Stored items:
★ ★ ★
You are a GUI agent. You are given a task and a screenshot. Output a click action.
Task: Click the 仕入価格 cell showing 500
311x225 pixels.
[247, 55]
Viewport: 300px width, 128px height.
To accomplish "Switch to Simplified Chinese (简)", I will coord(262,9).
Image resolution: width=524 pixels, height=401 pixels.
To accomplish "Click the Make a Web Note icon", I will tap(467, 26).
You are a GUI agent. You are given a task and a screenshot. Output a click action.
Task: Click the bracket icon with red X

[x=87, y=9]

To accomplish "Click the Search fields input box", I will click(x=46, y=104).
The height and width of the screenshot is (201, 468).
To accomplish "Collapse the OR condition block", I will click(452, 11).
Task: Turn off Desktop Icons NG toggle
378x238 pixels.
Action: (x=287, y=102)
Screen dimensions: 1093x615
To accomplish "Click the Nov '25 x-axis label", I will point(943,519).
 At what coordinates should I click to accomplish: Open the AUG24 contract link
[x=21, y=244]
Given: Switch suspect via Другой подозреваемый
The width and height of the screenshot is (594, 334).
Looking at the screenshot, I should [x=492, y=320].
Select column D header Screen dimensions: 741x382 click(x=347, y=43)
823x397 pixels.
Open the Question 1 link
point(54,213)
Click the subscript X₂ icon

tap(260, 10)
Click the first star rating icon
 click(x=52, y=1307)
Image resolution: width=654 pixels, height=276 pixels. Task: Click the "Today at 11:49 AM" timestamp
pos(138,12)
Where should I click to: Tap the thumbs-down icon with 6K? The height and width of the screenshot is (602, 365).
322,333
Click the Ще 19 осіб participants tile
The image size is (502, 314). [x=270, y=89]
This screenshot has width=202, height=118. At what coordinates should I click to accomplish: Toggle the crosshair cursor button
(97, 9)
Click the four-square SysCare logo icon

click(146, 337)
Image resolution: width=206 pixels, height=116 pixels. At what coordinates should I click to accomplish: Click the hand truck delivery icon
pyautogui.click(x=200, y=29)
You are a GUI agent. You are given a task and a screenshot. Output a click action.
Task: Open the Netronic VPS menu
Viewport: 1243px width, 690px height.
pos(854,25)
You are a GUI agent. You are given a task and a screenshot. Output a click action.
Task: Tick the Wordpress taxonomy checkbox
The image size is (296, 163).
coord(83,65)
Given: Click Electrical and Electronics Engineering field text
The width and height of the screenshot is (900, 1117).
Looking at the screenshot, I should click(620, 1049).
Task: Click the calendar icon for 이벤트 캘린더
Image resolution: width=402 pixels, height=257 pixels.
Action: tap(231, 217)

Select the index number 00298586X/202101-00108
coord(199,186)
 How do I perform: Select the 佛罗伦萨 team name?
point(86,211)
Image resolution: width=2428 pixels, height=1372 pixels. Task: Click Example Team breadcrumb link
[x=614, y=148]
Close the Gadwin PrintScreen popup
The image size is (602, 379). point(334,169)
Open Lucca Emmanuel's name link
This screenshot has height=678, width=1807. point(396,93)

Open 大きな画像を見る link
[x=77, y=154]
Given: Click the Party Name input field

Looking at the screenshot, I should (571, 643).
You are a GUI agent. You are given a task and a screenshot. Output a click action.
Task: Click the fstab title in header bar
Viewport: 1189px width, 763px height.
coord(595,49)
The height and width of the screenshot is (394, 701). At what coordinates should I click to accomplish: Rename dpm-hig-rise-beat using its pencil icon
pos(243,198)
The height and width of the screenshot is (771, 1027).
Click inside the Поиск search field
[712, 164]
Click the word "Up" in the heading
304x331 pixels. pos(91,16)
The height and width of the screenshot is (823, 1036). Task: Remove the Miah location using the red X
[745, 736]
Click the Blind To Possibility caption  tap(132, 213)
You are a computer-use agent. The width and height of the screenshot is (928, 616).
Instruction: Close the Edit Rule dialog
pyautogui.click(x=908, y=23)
★ ★ ★
PROBLEM TO WORK ON: Whenever a line includes the word "header", pull it out of the entries.

COMPLETED EXERCISE:
Select column D header Screen dimensions: 741x382 click(x=347, y=43)
Task: Click the fstab title in header bar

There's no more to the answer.